Штабные вломились в каюту со свистом, с сапогастым грохотом, ликующие: шевро сбыли на балочке прибыльнее, чем ожидали. Похлопывали по брючным карманам, в которых завелись керенки, вперегонки разрывали объемистые кульки с роскошным, по случаю барыша, едовом. Да, в городе все в порядке, на Нахимовском — гулянье, почему бы и Сергей Федорычу с ними не сходить вечерком?

— Вот мы сичас видали — в кино «Модерн» офицер прошел в золотых нашивках, шмара под ручкой. Ого, видать, боевой! — восхищался подслеповатый моторист Кузубов, и Шелехову вдруг таким удушливо-горьким показался витязевский подвал…

Матросы тоже собирались в кино «Модерн». Над доверчивым посыльным, Васькой Чернышевым, сообща подстраивали каверзу. В «Модерне» шла картина «Власть плоти», и ошеломленного Ваську серьезно, а баталер Каяндин даже с учительской хмуростью, уверяли, что на этой картине все показано научно, в голой натуре: как один господин забирает к себе в номер дамочку и там действует с ней подробно — все показывается даже в увеличенном виде. «Такие картины, — убеждали Ваську, — пропускаются теперь вполне, ввиду народной свободы».

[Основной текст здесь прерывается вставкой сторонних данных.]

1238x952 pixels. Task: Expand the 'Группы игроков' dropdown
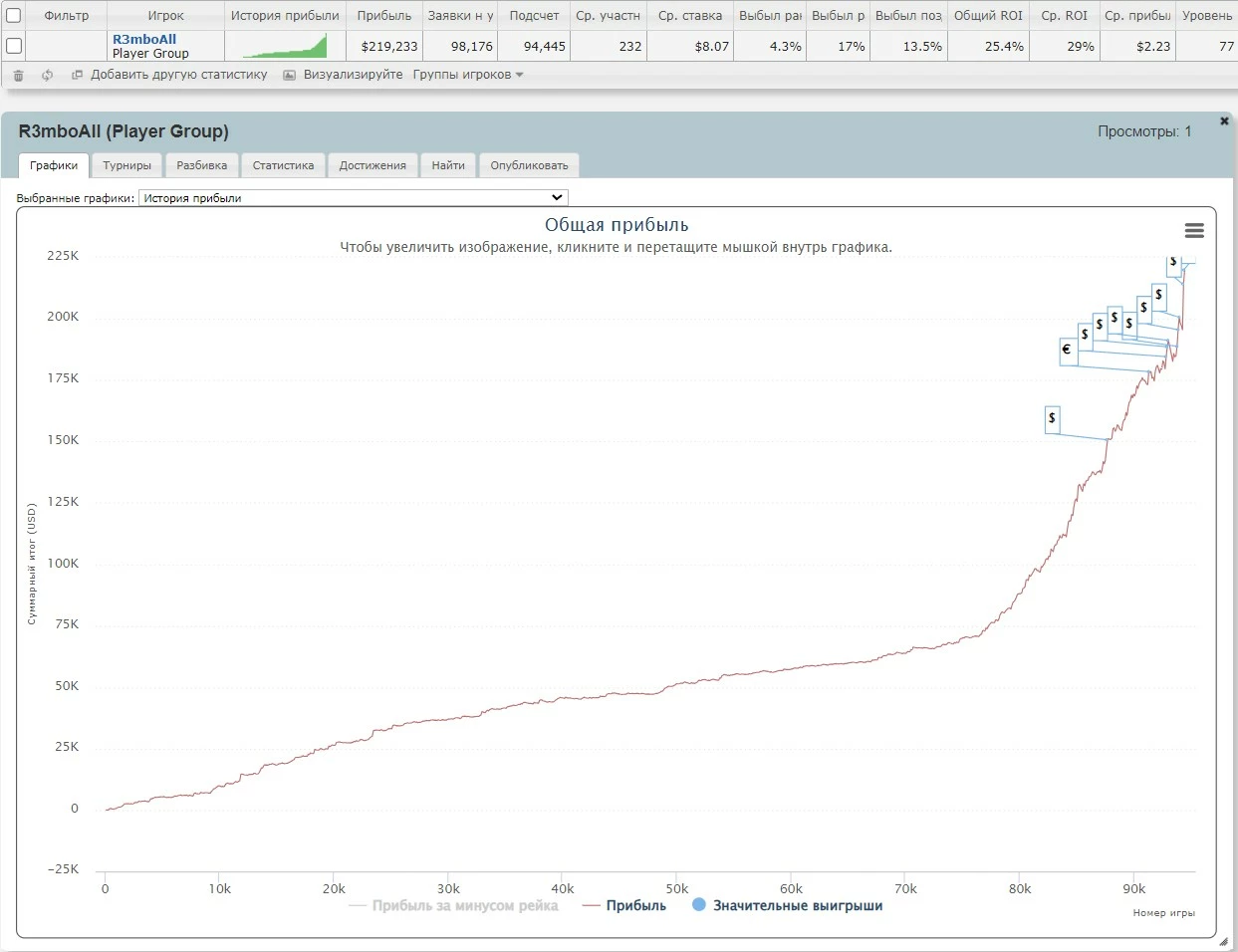468,75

Васька краснел при Шелехове, терзался застенчивыми улыбочками, но идти очень соглашался, отчего Кузубов и Хрущ за его спиной сигали на пол от смеха. Шелехова тоже усердно приглашали к общей трапезе, разложив чуть ли не на весь стол лямку толстого, смачно-розового сала. Звали и в кино, на чудную картину «Власть плоти».

— Ежели что на улице… мы вас в обиду не дадим, мы вас в середке поведем.

— Ну? Разве опять… что-нибудь может быть?

Кузубов успокаивал:

— Ничего не может быть. Когда весь флот против этих безобразиев резолюцию выносит…

Электрик Опанасенко, излучавший в сторонке добрые смешки, загадочно вставил:

— Тут не за офицеров дело…

— А за кого тут дело? — задиристо переспросил Каяндин, кромсая ножом прижатую к груди буханку.

— За кого? Хы… — электрик помялся, посердител. — Вот за кого: украинцев, хочут запужать… на бас берут.

Украинцы им поперек хлебова встали. «У вас рада такая-сякая, у вас…» Вот и запуживают, чтоб им потом всю власть… Разве так демократы делают?

— А как, щирый, демократы делают? — подмигивая прочим, распалял его Каяндин.

— Да их и не осталось, демократов-то. Все в старину еще — в тюрьме да на каторге… ихние и косточки все погнили. А теперь какие демократы… майские!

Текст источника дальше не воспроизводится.